Ambrosia is an open source project and there are many ways to contribute, from writing tutorials or blog posts, improving the documentation, submitting bug reports and feature requests or writing code which can be incorporated into Ambrosia itself.

Bug reports

If you think you have found a bug in Ambrosia, first make sure that you are testing against the latest version of package - your issue may already have been fixed. If not, search our issues list on GitHub in case a similar issue has already been opened.

It is very helpful if you can prepare a reproduction of the bug. In other words, provide a small test case which we can run to confirm your bug. It makes it easier to find the problem and to fix it.

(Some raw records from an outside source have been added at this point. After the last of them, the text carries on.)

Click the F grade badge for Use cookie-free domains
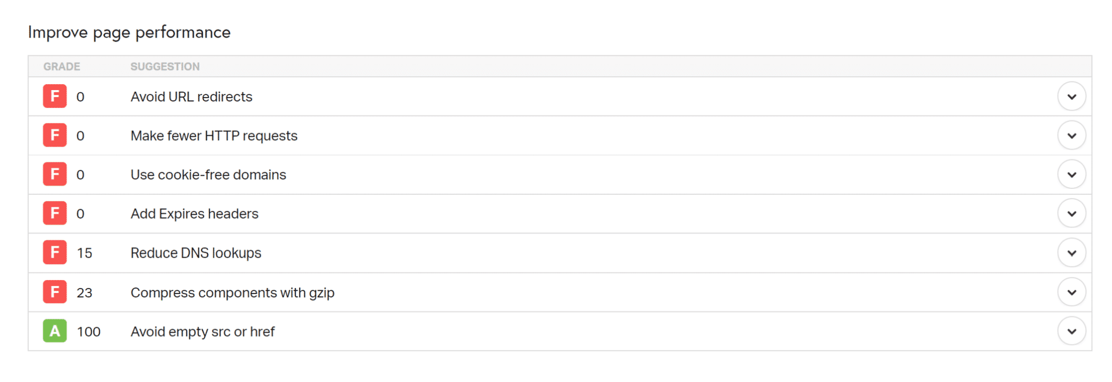 point(54,174)
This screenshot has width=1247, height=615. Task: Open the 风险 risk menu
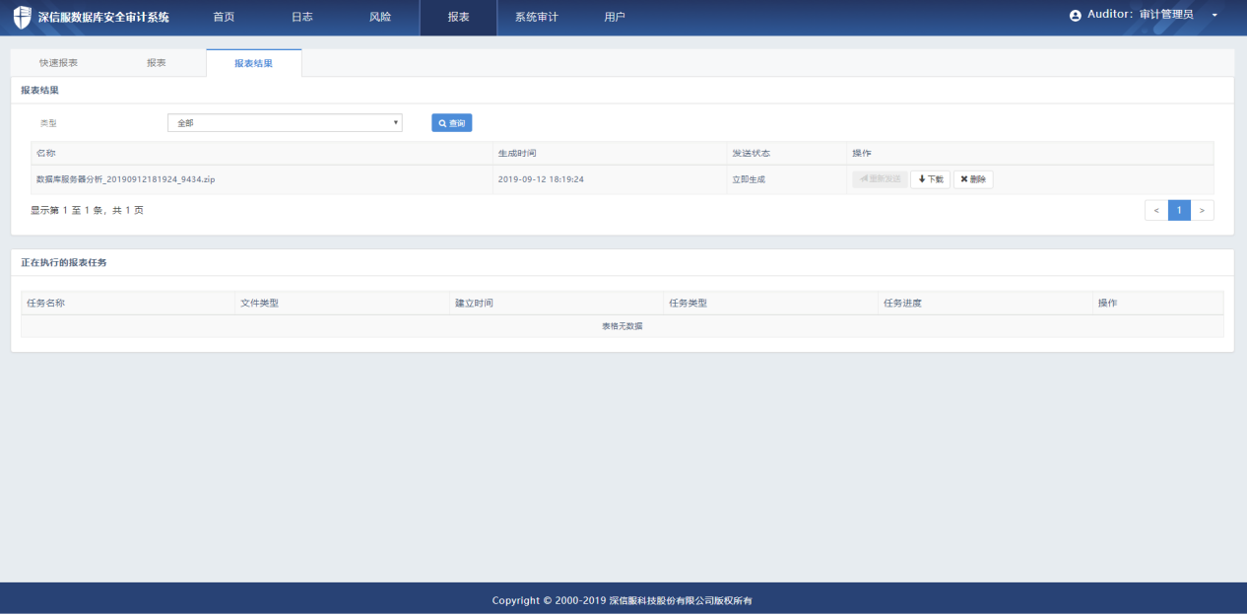coord(380,17)
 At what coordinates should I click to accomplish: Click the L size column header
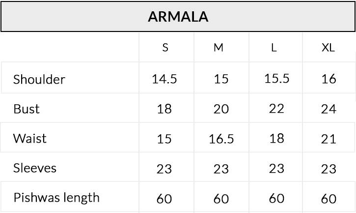[274, 48]
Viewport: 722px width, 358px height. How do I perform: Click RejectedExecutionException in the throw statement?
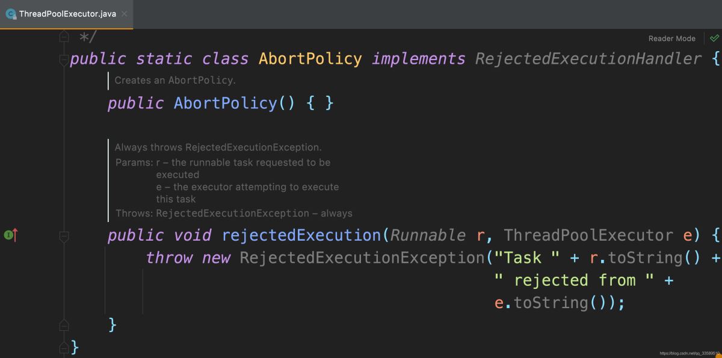[x=362, y=258]
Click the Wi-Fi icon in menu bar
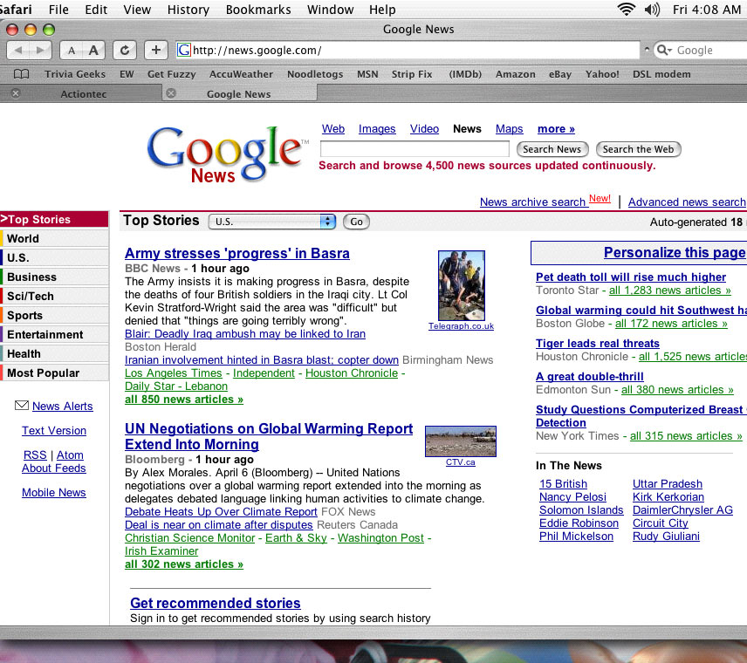 pos(626,10)
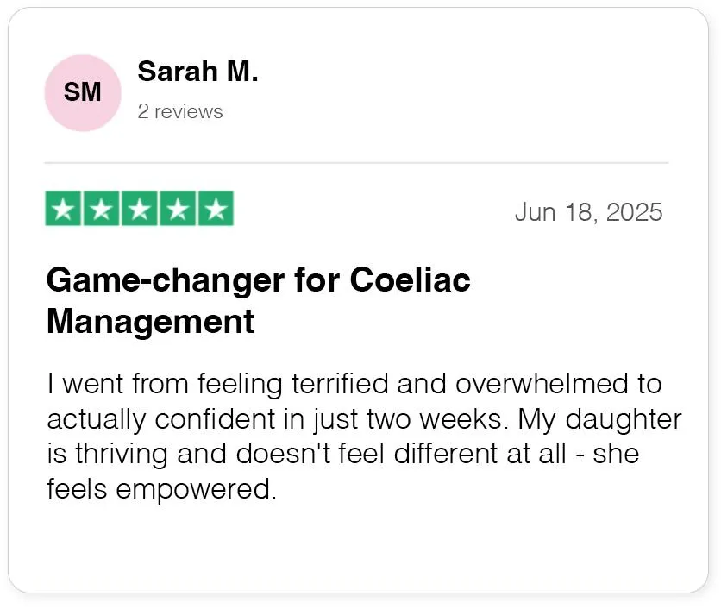
Task: Click the Jun 18, 2025 review date
Action: tap(588, 212)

Provide as much information as you can. The easier it is for us to recreate your problem, the faster it is likely to be fixed.

Feature requests

If you find yourself wishing for a feature that doesn't exist in Ambrosia, you can open an issue on our issues list on GitHub which describes the feature you would like to see, why you need it, and how it should work.

Contributing code and documentation changes

If you have a bugfix or new feature that you would like to contribute to Ambrosia, please find or open an issue about it first. Talk about what you would like to do. It may be that somebody is already working on it, or that there are particular issues that you should know about before implementing the change.

There are many approaches to fixing a problem and it is important to find the best approach before writing too much code.

Branching

Those users with Contributor permissions can directly clone the repository and work on a branch within it.

Those without Contibutor permissions will need to fork the main repository to work on your changes. Simply navigate to our GitHub page and click the “Fork” button at the top. Once you have forked the repository, you can clone your new repository and start making edits.

When using git, it is best to isolate each topic or feature into a “topic branch”. Branches are a great way to group commits related to one feature together, or to isolate different efforts when you might be working on multiple topics at the same time.

While it takes some experience to get the right feel about how to break up commits, a topic branch should be limited in scope to a single issue. If you are working on multiple issues, please create multiple branches and submit them for review separately.

Pull Request Guidelines

Create a pull request for preliminary review or merging into the project when you are ready.

If you need to make any adjustments to your pull request, just push the updates to your branch. Your pull request will automatically track the changes on your development branch and update.

You may merge the Pull Request in once you have the sign-off of two other developers, or if you do not have permission to do that, you may request the second reviewer to merge it for you. We expect to have a minimum of one approval from someone else on the core team.